To do:
Answer these three questions from the FEX-2305 release notes below:
1. Why was the previous month's release cancelled?
2. Who has been implementing instructions for AVX emulation?
3. Which extensions does the team plan to finish next, once the remaining AVX work is done?

[start of Extract provided]

Skip to content

FEX-2305

Compare
Choose a tag to compare
@Sonicadvance1 Sonicadvance1 released this 07 May 15:42
· 5101 commits to main since this release

Read the blog post at FEX-Emu's Site!

Welcome back to another release of FEX-Emu! We had cancelled last month's release due to a large amount of code churn happening. In order to ensure
the highest quality of stability we were forced to do so. Now we're back with an even lengthier release this month, so buckle up because there were a
large number of changes that happened.

More AVX Work!

These last two months have been a while ride towards implementing AVX. @Lioncache has been burning down a ton of
instructions to get everything in place for AVX emulation.

New instructions implemented

  • PCMPISTRI/VPCMPISTRI
  • VPMASKMOVD/VPMASKMOVQ
  • VCVTPD2PS/VCVTPS2PD
  • VCVTSD2SS/VCVTSS2SD
  • PCMPESTRI/VPCMPESTRI
  • VMPSADBW
  • VPSLLVD/VPSLLVQ
  • VPSRLVD/VPSRLVQ
  • VCVTSI2SD/VCVTSI2SS
  • VPINSRB/VPINSRD/VPINSRQ/VPINSRW
  • VPSADBW
  • VTESTPD/VTESTPS
  • VPMADDUBSW
  • VPMOVMSKB
  • VMASKMOVPD/VMASKMOVPS

That's a whole bunch of instructions implemented! We have now nearly implemented all the instructions required for AVX.
The two major instructions before AVX can be exposed is the SSE4.2 instructions VPCMPISTRI and VPCMPESTRM. This is because these two
instructions also have AVX versions so it is a required feature in order to support AVX.

We are getting really close and once this feature is done, we can quickly move on to finishing support for AVX2, F16C, and the fused
multiply-accumulate extensions. At that point our CPU emulation will be effectively "feature-complete" for everything that games will care about in
the short-term. Exciting times!

[end of Extract provided]
[start of Dataset]

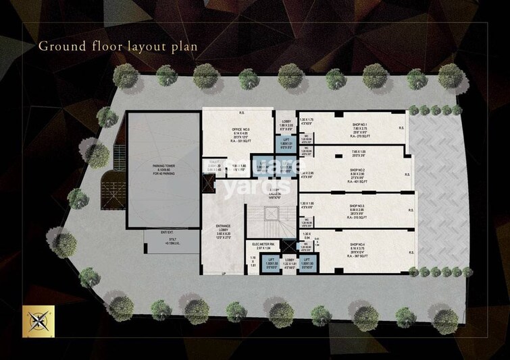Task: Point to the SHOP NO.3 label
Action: click(x=358, y=205)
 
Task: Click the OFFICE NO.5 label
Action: click(x=222, y=129)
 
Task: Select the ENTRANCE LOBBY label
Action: click(x=222, y=227)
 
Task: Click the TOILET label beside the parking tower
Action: click(x=214, y=162)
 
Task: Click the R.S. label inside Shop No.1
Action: click(x=401, y=127)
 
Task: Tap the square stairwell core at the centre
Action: click(x=270, y=214)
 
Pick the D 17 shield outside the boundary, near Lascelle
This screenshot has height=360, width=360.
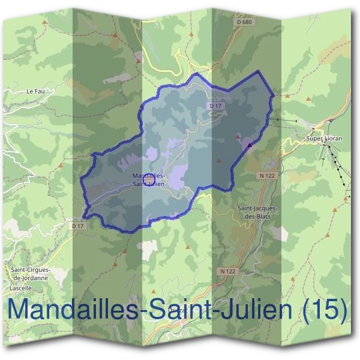click(x=77, y=226)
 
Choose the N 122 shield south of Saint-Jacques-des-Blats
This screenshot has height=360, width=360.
click(x=227, y=271)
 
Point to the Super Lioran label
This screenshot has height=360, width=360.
click(x=324, y=139)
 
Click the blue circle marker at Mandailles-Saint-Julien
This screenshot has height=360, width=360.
click(x=150, y=180)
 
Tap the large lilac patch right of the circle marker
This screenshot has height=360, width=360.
click(x=178, y=176)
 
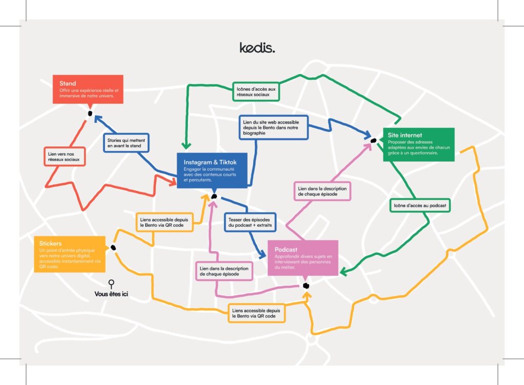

[end of Dataset]

Written response:
1. It was cancelled because of a large amount of code churn.
2. @Lioncache.
3. AVX2, F16C, and the fused multiply-accumulate extensions.